CBO Estate and Gift Tax Info You (and D.C. Insiders) Should Know

The agency has prepared a guide for lawmakers and their aides. Here's what it says.

Few Americans pay estate taxes, and estates valued at $50 million or more accounted for 42% of the assets reported by taxable U.S. estates in 2018.

Analysts at the Congressional Budget Office have included those figures in a new guide to understanding federal estate and gift taxes.

Why the CBO Guide Matters

The CBO guide may be critical to shaping U.S. tax policy, because some lawmakers, and congressional aides, will go into budget and tax policy debates knowing little about estate taxes.

For some policymakers, the CBO guide to gift taxes may be the only neutral explanation of how gift taxes work that those policymakers ever see.

For financial professionals, the guide may be a helpful source of copyright-free estate tax and and gift tax data.

Affected People

The CBO analysts emphasize that the impact of estate and gift taxes is narrow.

They note that the latest complete figures they have come from 2016, before changes in the Tax Cuts and Jobs Act of 2017 took effect.

In 2016, only about 13,000 of the people who died had to file estate tax returns.

Only 5,500 estates owed estate taxes.
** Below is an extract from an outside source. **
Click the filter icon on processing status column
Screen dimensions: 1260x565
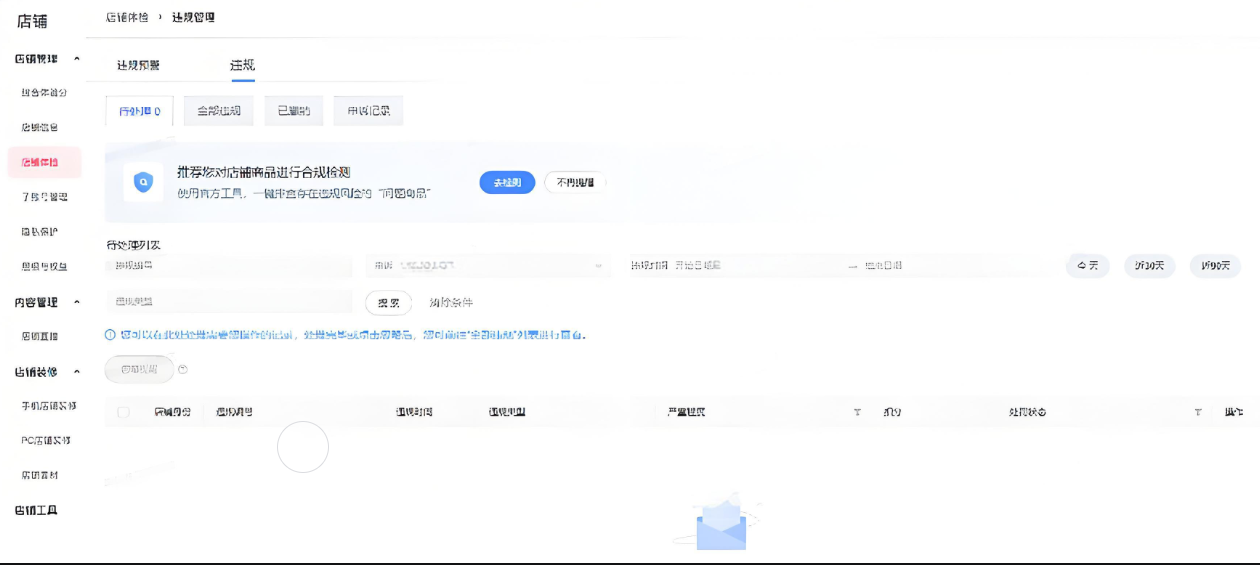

CBO analysts estimate that only about 2,800 estates will pay estate taxes this year.

About 236,000 taxpayers filed gift tax returns in 2018, and only 2,000 of those filers owed gift taxes, according to the analysts.

The analysts include a table showing that financial assets and real estate account for more than 80% of the value of the taxable estates.

Only about 10% of the value is related to businesses that people who have died want to pass down to heirs.

The Estate Tax and Federal Revenue

The CBO analysts note that they have trouble projecting how estate and gift tax proposals will affect federal revenue, because of factors such as uncertainty about the degree of estate planning.

“Tax planning can affect the size and composition of an estate’s assets,” the analysts write. “People may have varying ideas about future tax legislation and about how the law will be applied to their estate. Those factors can affect the degree to which they engage in estate tax planning and other behaviors to minimize their tax liability. For example, some people may set up trusts so that their assets can be transferred to a beneficiary without incurring estate and gift taxes while allowing the donor to receive income from those assets. Other people may decide to sell an asset and realize a capital gain if they anticipate that tax rates on capital gains will rise in the future (or, conversely, they may delay realizations if they believe that rates are likely to be lower in the future.”

The analysts add that, because so few large estates file estate tax returns, they are not sure how well they understand the top end of the wealth distribution.

The Estate Tax and Saving

The CBO analysts say that, in theory, a high estate tax could cause people to spend more money while they are alive, to save and spend less, and to leave less money to heirs.

“Overall, however, the empirical evidence on the effect of the estate tax on savings is inconclusive,” the analysts write.

One reason is that some taxpayers may save and invest more, to offset the effects of the estate tax on the size of the bequests they leave to heirs, the analysts write.

The Estate Valuation Section

The administration of President Joe Biden has proposed trying to increase federal estate tax revenue by include the value of asset appreciation in the size of an estate.

The CBO analysts have included a discussion of how inherited assets are valued for capital gains taxes in the new guide.

“If accrued capital gains were taxed at death, then estates might need to liquidate assets to pay the tax liability due,” the analysts write.

One administrative wrinkle would involve helping taxpayers who were not sure how to calculate the level of capital gains on the assets in an estate.

“Policymakers would need to consider what basis to use to value a decedent’s assets if the original basis could not be determined,” the analysts write.